On the visible side, there is what is often called “commerce” or maybe even “the vehicle is a wallet”. Convenience services like parking, fueling, navigation, traffic, refreshment, etc. are all viable and visible. These services are significantly important to some vehicle operators and vehicle operators in some geographies.  There is a lot of “visible” attention being paid to these “Commerce” services and monetizing them.

There are two not so visible but extremely important uses of data flowing from connected vehicles. The combined value of these far exceeds the value of commerce.  Let’s discuss these hidden (not so obvious to the driver) gems.

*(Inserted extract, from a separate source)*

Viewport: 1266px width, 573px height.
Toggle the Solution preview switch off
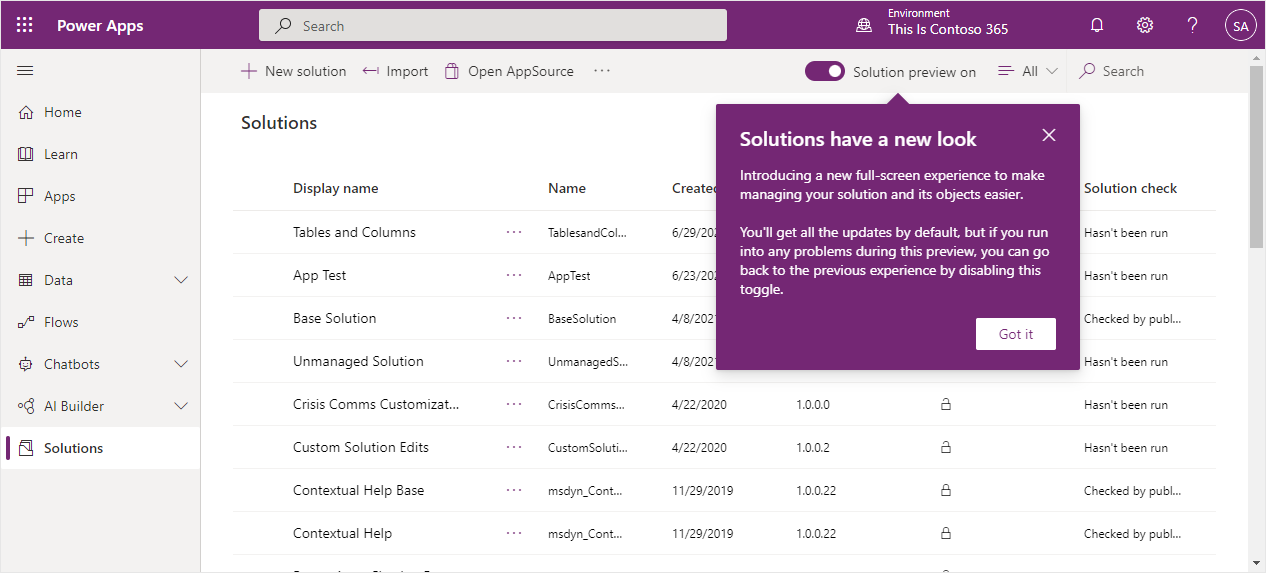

Data flowing from the vehicle while in operation can provide a wealth of valuable insight.  Telematics data can be used to understand not only how vehicles are being operated but also how the vehicle is responding and reacting based on that use, the geographical location, climatological conditions, and other parameters.  This insight can be interpreted to deliver a real picture of how the vehicle is performing.

Potential failures and service needs can be predicted in real time.  Many times the first indication of a real problem is when a vehicle warranty repair claim is recorded. The warranty claim is processed after the vehicle is repaired…long after the failure occurred.  By capturing real time telematics data, real time understanding of the vehicles performance can be achieved and early indications of failures or even opportunities for product improvement can be gleaned from that data.  This can reduce the latency in problem reporting and prevent defects from being designed into future products due to latency, i.e. “not knowing”.

And of course safety is a prime improvement opportunity and one everyone can appreciate.  Imagine if we knew that ignition switches were turned off, or vehicles that accelerate, supposedly unintentionally, were clearly the result of no brake pressure but rather throttle pressure.  Real time data can be significant in resolving defects, improving quality and enhancing safety.

The third unseen and very valuable aspect possible with vehicle connectivity is operational efficiency. Based on telemetry, the driver can be alerted that there is a possibility to improve fuel economy by paying closer attention to a driving mannerism.  It is also possible, based on operating parameters and location, altitude for example, to make a change to the fuel management program to increase fuel economy or performance, all unknown to the driver…and great for the environment. 

Based on geo-spatial location the driver can be alerted to potential traffic issues and alternative routes chosen, saving time, fuel and avoiding incremental traffic congestion and all the frustrations and risks associated with it.

Operational performance can be further improved by using telematics data to detect wear and tear from operation.  Keeping vehicles operating at peak efficiency is an unseen and perhaps underappreciated value!

So Commerce is good and indeed visible, BUT, Quality/Safety and Operational Optimization, while not quite so visible, create or protect much more value for a motorist.